RADOS + deep scrubbing performance issues in production environment

Filippos Giannakos

unread,

Jan 27, 2014, 10:13:21 AM1/27/14

to ceph-...@vger.kernel.org, synnef...@googlegroups.com

Hello all,

We have been running RADOS in a large scale, production, public cloud
environment for a few months now and we are generally happy with it.

However, we experience performance problems when deep scrubbing is active.

We managed to reproduce them in our testing cluster running emperor, even while
it was idle.

We ran a simple rados bench test:

rados -p bench bench -b 524288 120 write

and could easily reach 230MB/Sec consistently [1].

Then, we manually initiated a deep scrub and re-ran the test.

As you can see from the results [2], the performance dropped significantly and
even paused for a few seconds.

Now imagine that behavior in a loaded cluster with thousands of VMs on top of
it. The performance drop is unacceptable for our service.

Are there any tools we are not aware of for controlling, possibly pausing,
deep-scrub and/or getting some progress about the procedure ?
Also since I believe it would be a bad practice to disable deep-scrubbing do you
have any recommendations of how to work around (or even solve) this issue ?

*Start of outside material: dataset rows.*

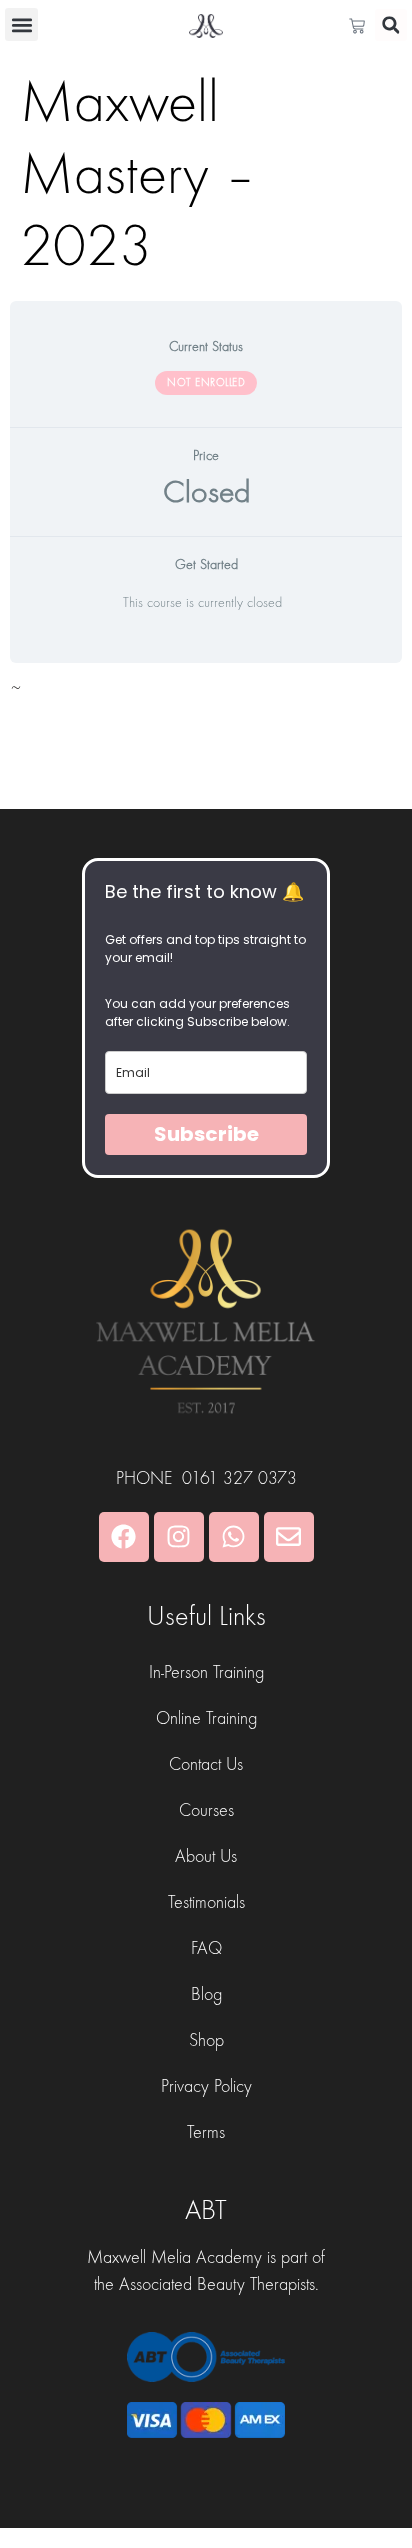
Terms (206, 2132)
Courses (206, 1810)
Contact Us (206, 1764)
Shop (206, 2040)
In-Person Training (206, 1672)
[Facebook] (124, 1537)
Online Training (206, 1718)
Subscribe (206, 1134)
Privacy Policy (206, 2086)
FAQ (206, 1948)
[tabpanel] (206, 694)
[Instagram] (179, 1537)
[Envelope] (289, 1537)
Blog (206, 1994)
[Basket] (362, 26)
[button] (21, 24)
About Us (206, 1856)
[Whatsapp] (234, 1537)
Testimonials (206, 1902)
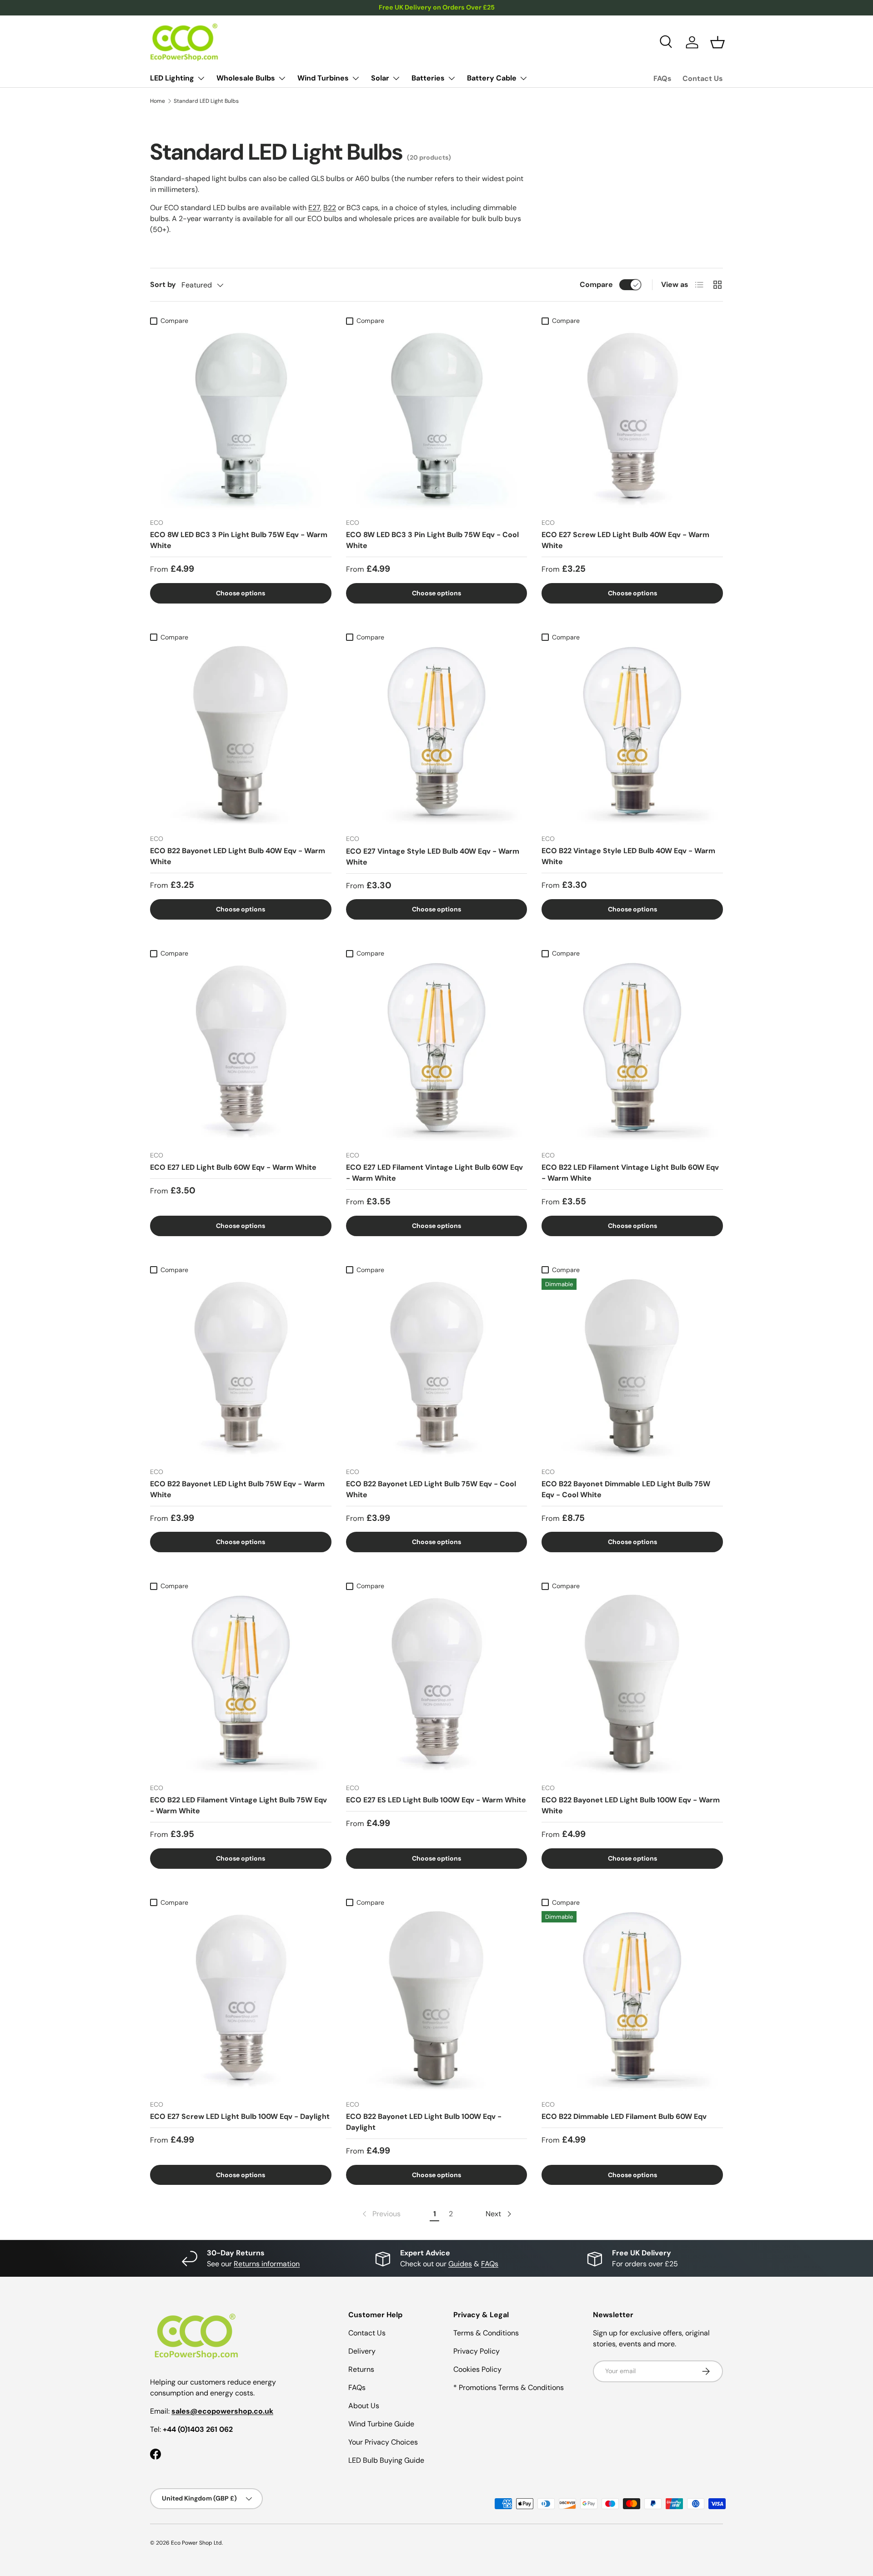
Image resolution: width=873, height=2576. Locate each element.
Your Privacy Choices (383, 2442)
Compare (596, 284)
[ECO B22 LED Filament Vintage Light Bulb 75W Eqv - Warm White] (240, 1685)
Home (157, 101)
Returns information (267, 2264)
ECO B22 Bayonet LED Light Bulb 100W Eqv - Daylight (424, 2122)
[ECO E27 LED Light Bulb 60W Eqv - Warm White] (240, 1052)
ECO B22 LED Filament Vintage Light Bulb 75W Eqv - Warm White (238, 1805)
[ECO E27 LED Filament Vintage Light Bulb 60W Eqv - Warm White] (436, 1052)
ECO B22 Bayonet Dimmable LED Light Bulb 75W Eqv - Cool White (626, 1489)
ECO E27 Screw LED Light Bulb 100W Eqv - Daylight (240, 2116)
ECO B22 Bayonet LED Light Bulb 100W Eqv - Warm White (631, 1805)
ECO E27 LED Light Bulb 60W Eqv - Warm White (233, 1167)
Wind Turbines (323, 78)
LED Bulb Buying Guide (386, 2460)
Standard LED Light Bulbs (206, 101)
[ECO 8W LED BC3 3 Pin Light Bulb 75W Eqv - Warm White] (240, 420)
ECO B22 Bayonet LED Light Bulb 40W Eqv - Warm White (237, 856)
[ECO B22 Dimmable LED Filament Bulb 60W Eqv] (632, 2002)
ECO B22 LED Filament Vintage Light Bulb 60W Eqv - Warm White (630, 1172)
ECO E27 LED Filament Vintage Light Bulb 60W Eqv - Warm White (434, 1172)
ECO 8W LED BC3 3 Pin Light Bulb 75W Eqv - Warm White (238, 540)
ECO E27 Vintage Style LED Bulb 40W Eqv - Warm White (432, 856)
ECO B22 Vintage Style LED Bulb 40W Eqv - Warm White (628, 856)
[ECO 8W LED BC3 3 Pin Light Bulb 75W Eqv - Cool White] (436, 420)
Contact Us (702, 78)
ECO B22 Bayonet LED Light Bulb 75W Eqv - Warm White (237, 1489)
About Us (363, 2405)
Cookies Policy (477, 2369)
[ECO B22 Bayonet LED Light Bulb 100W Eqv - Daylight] (436, 2002)
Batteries (428, 78)
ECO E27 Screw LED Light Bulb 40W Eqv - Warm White (625, 540)
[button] (717, 42)
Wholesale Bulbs (245, 78)
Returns (361, 2369)
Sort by (163, 284)
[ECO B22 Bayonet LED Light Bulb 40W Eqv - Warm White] (240, 736)
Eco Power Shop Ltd (196, 2542)
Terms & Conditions (486, 2333)
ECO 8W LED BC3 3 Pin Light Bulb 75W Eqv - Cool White (432, 540)
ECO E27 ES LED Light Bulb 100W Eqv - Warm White (436, 1800)
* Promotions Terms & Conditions (508, 2387)
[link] (380, 2214)
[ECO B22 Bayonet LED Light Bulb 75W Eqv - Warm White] (240, 1369)
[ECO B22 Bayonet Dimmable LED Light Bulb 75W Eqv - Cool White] (632, 1369)
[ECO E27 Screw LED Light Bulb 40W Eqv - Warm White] (632, 420)
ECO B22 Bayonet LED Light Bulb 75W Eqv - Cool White (431, 1489)
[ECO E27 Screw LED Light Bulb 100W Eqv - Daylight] (240, 2002)
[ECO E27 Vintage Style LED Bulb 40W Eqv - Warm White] (436, 736)
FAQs (662, 78)
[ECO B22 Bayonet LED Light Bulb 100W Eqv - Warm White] (632, 1685)
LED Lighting (172, 78)
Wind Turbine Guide (381, 2424)
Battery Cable (492, 78)
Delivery (362, 2351)
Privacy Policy (476, 2351)
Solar (380, 78)
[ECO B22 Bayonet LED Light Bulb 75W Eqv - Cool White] (436, 1369)
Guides (460, 2264)
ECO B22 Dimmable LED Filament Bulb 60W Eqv (624, 2116)
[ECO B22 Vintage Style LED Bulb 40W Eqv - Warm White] (632, 736)
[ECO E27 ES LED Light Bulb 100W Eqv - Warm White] (436, 1685)
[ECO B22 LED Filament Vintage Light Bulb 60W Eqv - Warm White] (632, 1052)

[1] https://pithos.okeanos.grnet.gr/public/yzq5fHNkl5OnjgLOPlRTA3
[2] https://pithos.okeanos.grnet.gr/public/OjIGAQFBGwcsBNMHtA8ir5

Kind Regards,
--
Filippos
<phili...@grnet.gr>

Sage Weil

unread,

Jan 27, 2014, 1:45:48 PM1/27/14

to Kyle Bader, Filippos Giannakos, ceph-...@vger.kernel.org, synnef...@googlegroups.com

There is also

ceph osd set noscrub

and then later

ceph osd unset noscrub

I forget whether this pauses an in-progress PG scrub or just makes it stop
when it gets to the next PG boundary.

sage

On Mon, 27 Jan 2014, Kyle Bader wrote:

> > Are there any tools we are not aware of for controlling, possibly pausing,
> > deep-scrub and/or getting some progress about the procedure ?
> > Also since I believe it would be a bad practice to disable deep-scrubbing do you
> > have any recommendations of how to work around (or even solve) this issue ?
>

> The periodicity of scrubs is controllable with these tunables:
>
> osd scrub max interval
> osd deep scrub interval
>
> You may also be interested in adjusting:
>
> osd scrub load threshold
>
> More information on the docs page:
>
> http://ceph.com/docs/master/rados/configuration/osd-config-ref/#scrubbing
>
> Hope that helps some!
>
> --
>
> Kyle
> --
> To unsubscribe from this list: send the line "unsubscribe ceph-devel" in
> the body of a message to majo...@vger.kernel.org
> More majordomo info at http://vger.kernel.org/majordomo-info.html
>
>

Kyle Bader

unread,

Jan 27, 2014, 1:10:23 PM1/27/14

to Filippos Giannakos, ceph-...@vger.kernel.org, synnef...@googlegroups.com

> Are there any tools we are not aware of for controlling, possibly pausing,
> deep-scrub and/or getting some progress about the procedure ?
> Also since I believe it would be a bad practice to disable deep-scrubbing do you
> have any recommendations of how to work around (or even solve) this issue ?

Mike Dawson

unread,

Jan 28, 2014, 1:30:46 AM1/28/14

to Sage Weil, Kyle Bader, Filippos Giannakos, ceph-...@vger.kernel.org, synnef...@googlegroups.com

On 1/27/2014 1:45 PM, Sage Weil wrote:
> There is also
>
> ceph osd set noscrub
>
> and then later
>
> ceph osd unset noscrub
>

In my experience scrub isn't nearly as much of a problem as deep-scrub.
On a IOPS constrained cluster with writes approaching the available
aggregate spindle performance minus replication penalty and possibly
co-located osd journal penalty, scrub may run without any disruption.
But deep-scrub tends to make iowait on the spindles get ugly.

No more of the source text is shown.